Recorded information.
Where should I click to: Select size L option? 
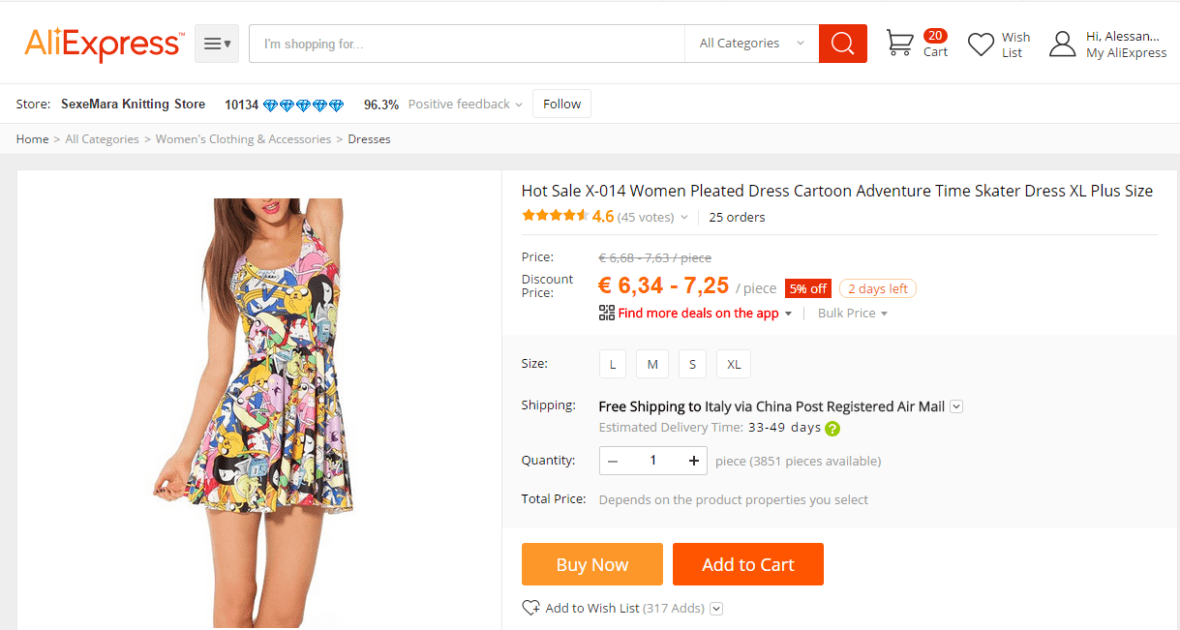(613, 364)
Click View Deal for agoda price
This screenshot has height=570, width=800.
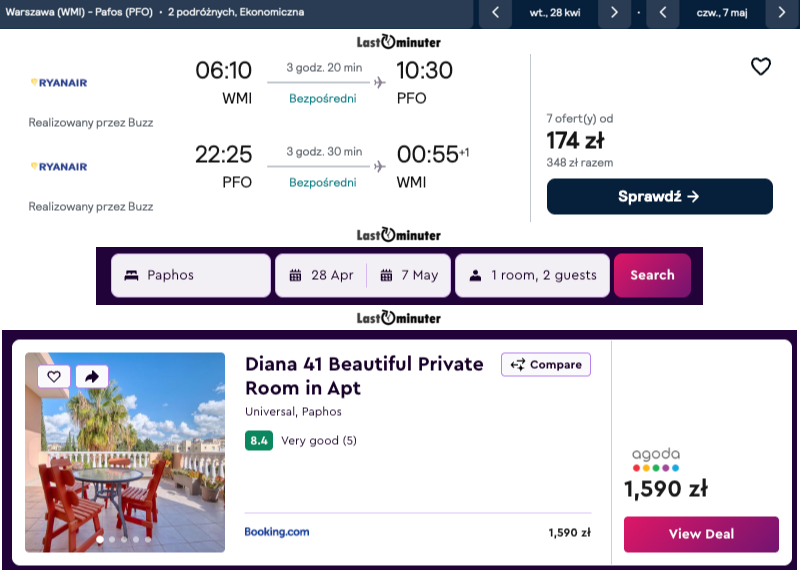point(700,534)
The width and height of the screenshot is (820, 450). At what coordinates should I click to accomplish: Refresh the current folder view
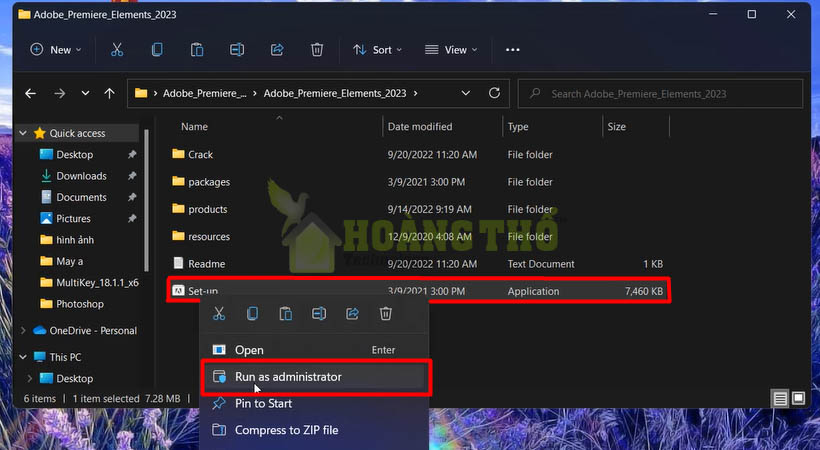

Activity. Please restate, word for word, the lines from the one with "This screenshot has height=570, width=800." through the final line of the material, both included, and omit the pictures.

Exercise solution.
This screenshot has height=570, width=800.
point(700,534)
The width and height of the screenshot is (820, 450). At what coordinates should I click to accomplish: Refresh the current folder view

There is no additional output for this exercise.